> [What the exercise asks] Before copying, set aside the pictures; then restate exactly the lines from the one with "Instruction: Click the" through the last line of the records.

*** Data extract Section Begins ***

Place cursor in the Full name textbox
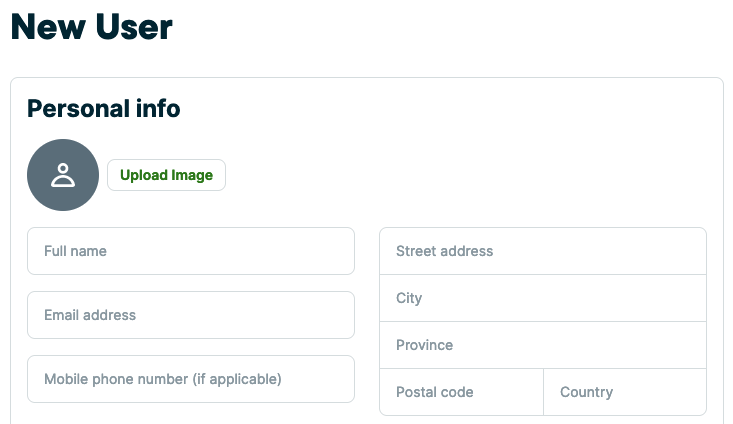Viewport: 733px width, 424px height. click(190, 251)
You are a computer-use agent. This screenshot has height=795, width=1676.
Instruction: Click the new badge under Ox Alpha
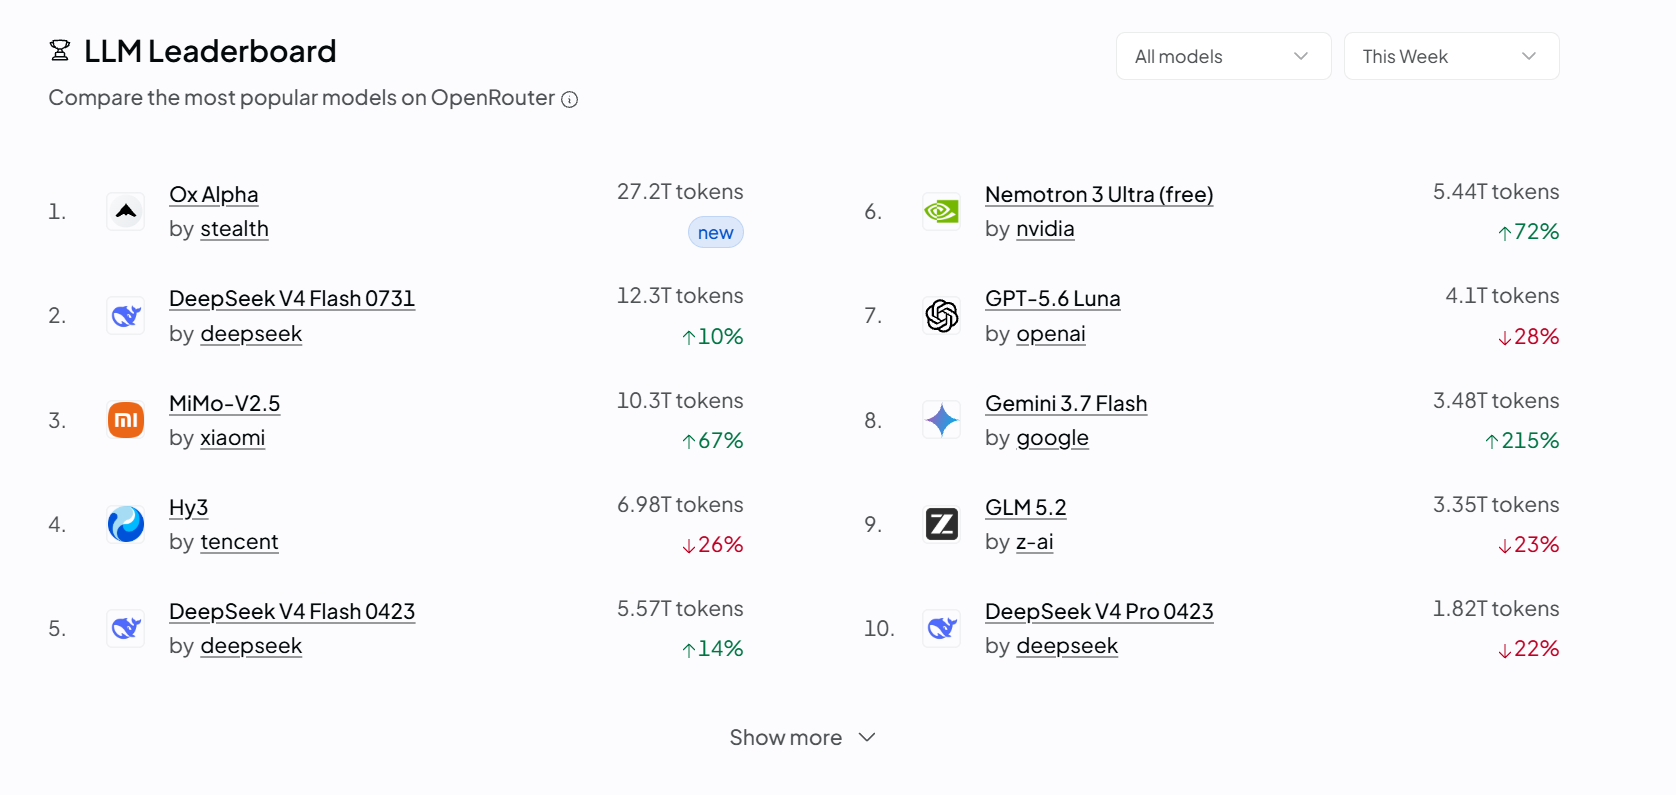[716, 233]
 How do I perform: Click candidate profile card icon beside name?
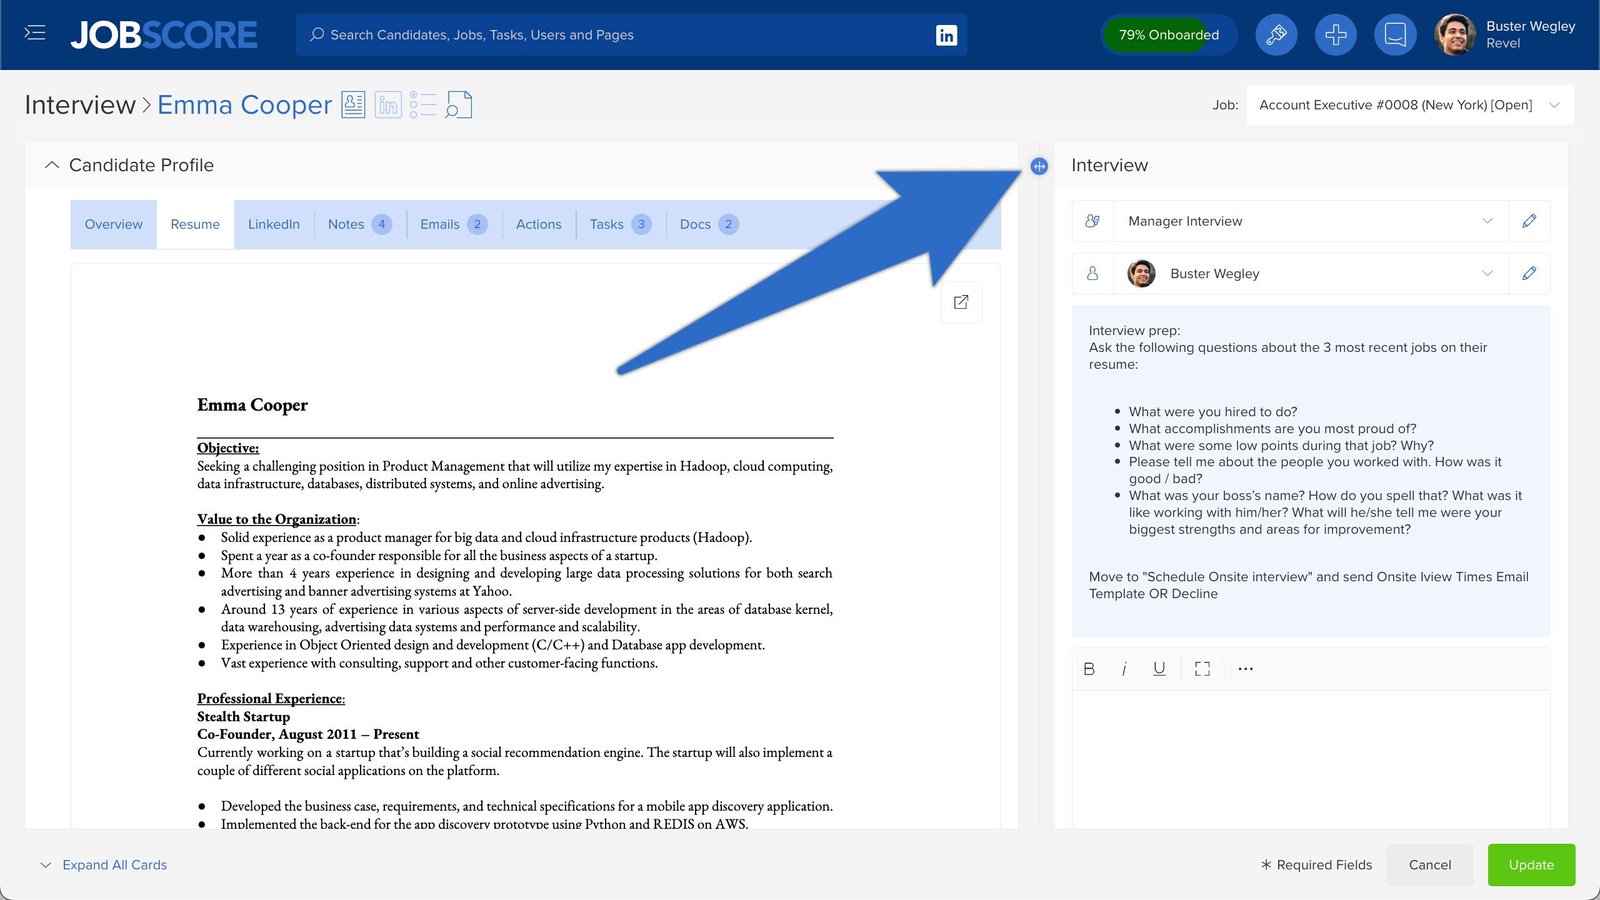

*** Data extract Section Ends ***

> [Exercise output]
Instruction: Click the new badge under Ox Alpha
[716, 233]
 How do I perform: Click candidate profile card icon beside name?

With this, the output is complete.